Thanks for legitimate answers.

2007-01-29 18:25:04 · 5 answers · asked by Bob 3 in Politics & Government Military

5 answers

I do think that we are obligated in every way to care for our military and for the most part do a fairly good job of it. There are some politicians who interfere with simple legislation to make things easier and we as voters should see to it they understand what we want or vote them out!
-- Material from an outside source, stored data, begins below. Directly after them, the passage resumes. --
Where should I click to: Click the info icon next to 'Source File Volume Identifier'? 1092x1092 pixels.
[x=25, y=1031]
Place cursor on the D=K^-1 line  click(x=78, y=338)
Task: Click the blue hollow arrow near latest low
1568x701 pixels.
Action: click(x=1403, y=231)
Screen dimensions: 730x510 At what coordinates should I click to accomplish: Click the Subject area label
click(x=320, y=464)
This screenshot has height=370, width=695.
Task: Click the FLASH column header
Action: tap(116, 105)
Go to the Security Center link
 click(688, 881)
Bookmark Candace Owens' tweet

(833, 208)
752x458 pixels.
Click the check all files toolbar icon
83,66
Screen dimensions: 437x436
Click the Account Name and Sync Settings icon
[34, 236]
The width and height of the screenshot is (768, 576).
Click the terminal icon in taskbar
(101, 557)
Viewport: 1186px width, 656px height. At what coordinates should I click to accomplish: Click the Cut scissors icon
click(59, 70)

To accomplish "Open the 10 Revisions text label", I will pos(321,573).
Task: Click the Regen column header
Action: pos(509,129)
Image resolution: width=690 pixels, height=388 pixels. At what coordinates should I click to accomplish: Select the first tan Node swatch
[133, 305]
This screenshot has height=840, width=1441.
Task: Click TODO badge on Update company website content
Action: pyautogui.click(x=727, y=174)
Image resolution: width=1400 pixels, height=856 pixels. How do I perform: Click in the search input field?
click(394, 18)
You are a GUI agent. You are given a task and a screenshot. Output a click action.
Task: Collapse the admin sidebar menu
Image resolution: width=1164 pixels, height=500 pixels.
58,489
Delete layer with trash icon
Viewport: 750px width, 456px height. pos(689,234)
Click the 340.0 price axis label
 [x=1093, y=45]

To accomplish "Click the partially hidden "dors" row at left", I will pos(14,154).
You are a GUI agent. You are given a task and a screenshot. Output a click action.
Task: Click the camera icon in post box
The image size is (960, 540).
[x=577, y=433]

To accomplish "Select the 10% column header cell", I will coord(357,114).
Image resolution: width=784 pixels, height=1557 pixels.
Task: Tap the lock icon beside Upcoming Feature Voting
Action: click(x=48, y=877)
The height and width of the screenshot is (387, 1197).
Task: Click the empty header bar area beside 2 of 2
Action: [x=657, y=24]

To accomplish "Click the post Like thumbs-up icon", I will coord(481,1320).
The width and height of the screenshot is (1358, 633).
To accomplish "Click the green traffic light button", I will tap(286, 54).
As to the actual cost of a war I don't think under any circumstances we will ever be able to calculate this for any war.
Consider that shiips sail and planes fly and ammunition is expended on a regular basis even when there is no war. So those costs, during war, would have existed to some extent anyway. Our regular military salaries would be paid if they were sitting in fort knox kentucky so only the overseas or combat pay could be a consideration. Then once the war is over someone claims it cost us X dollars without considering financial benefits from a new trade partner, oil deals, money made by American contractors and so on. If a plane crashes in Alabama during training exercises does the cost of the plane count as a cost of the war or does it have to crash in a combat zone to count? I think depending on the message you are trying to send, and using actual facts, the cost of a war or even a single battle can be inflated or minimized based on the very same figures and information.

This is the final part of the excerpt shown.